=== Section Start ===

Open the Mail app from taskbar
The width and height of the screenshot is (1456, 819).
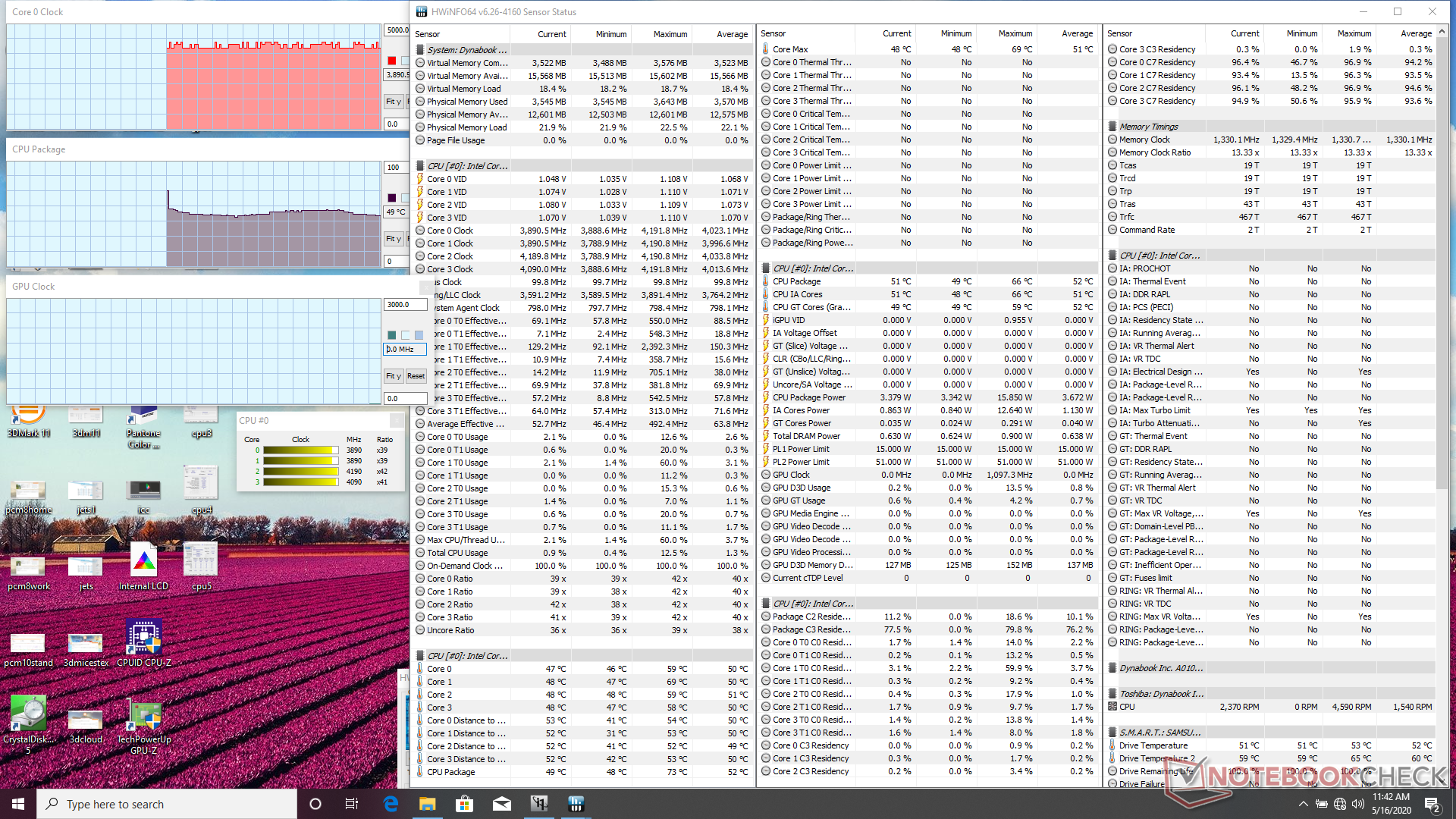coord(501,804)
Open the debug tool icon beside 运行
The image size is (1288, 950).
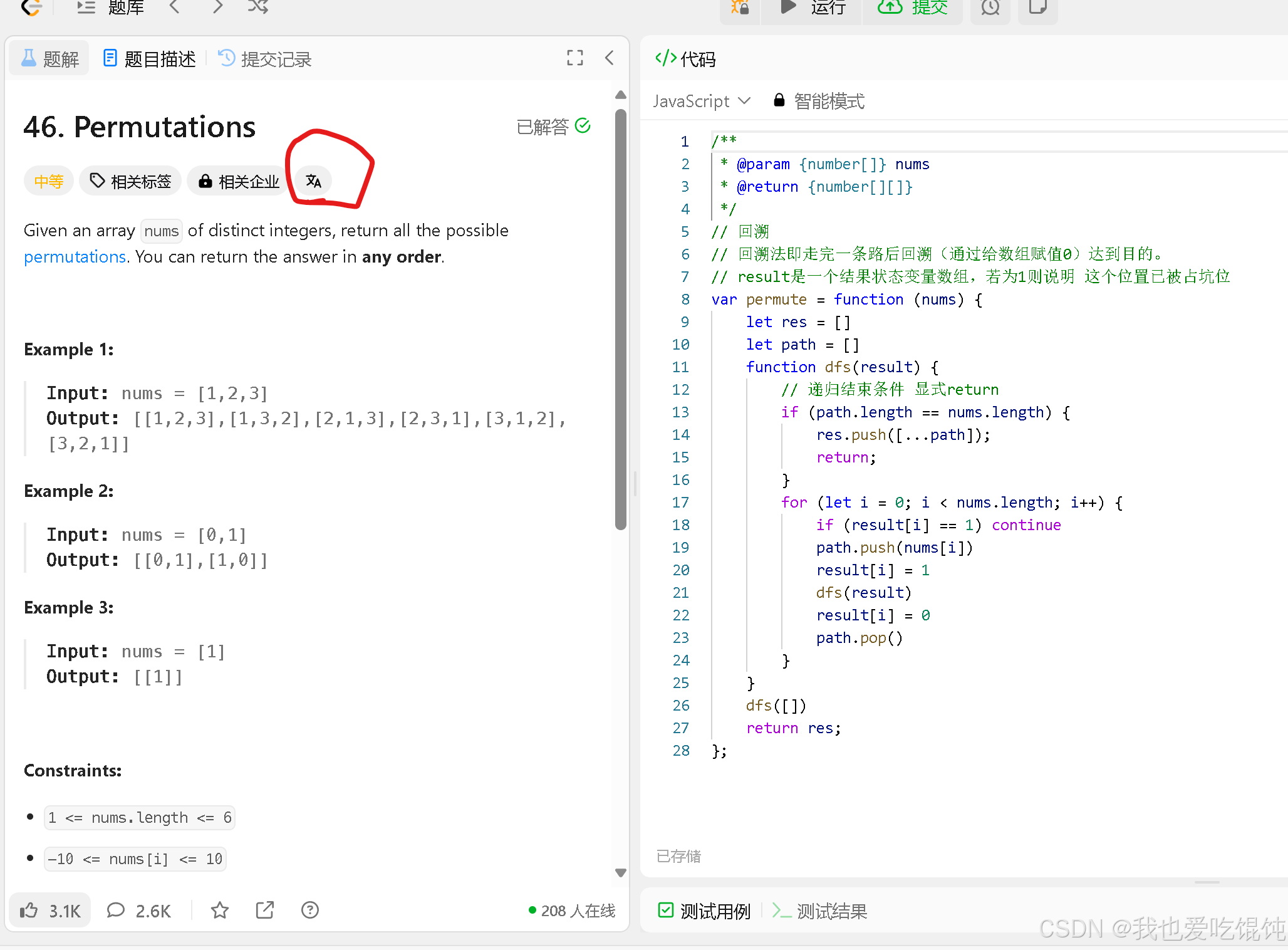point(740,8)
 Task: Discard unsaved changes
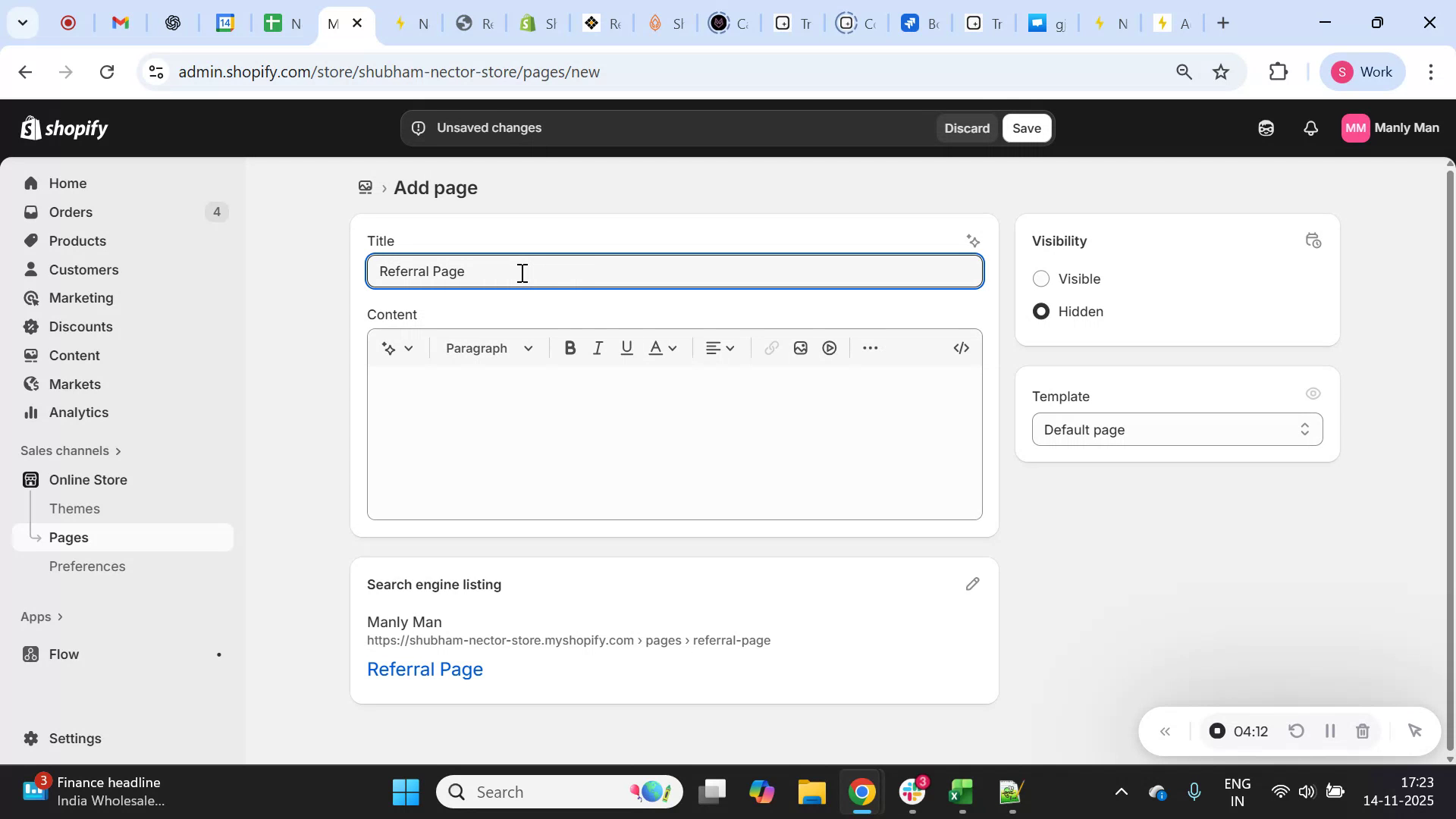click(x=966, y=127)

=== Section End ===

Every line above that has the string "Open" needs to be copied.

Open the Mail app from taskbar
Open the debug tool icon beside 运行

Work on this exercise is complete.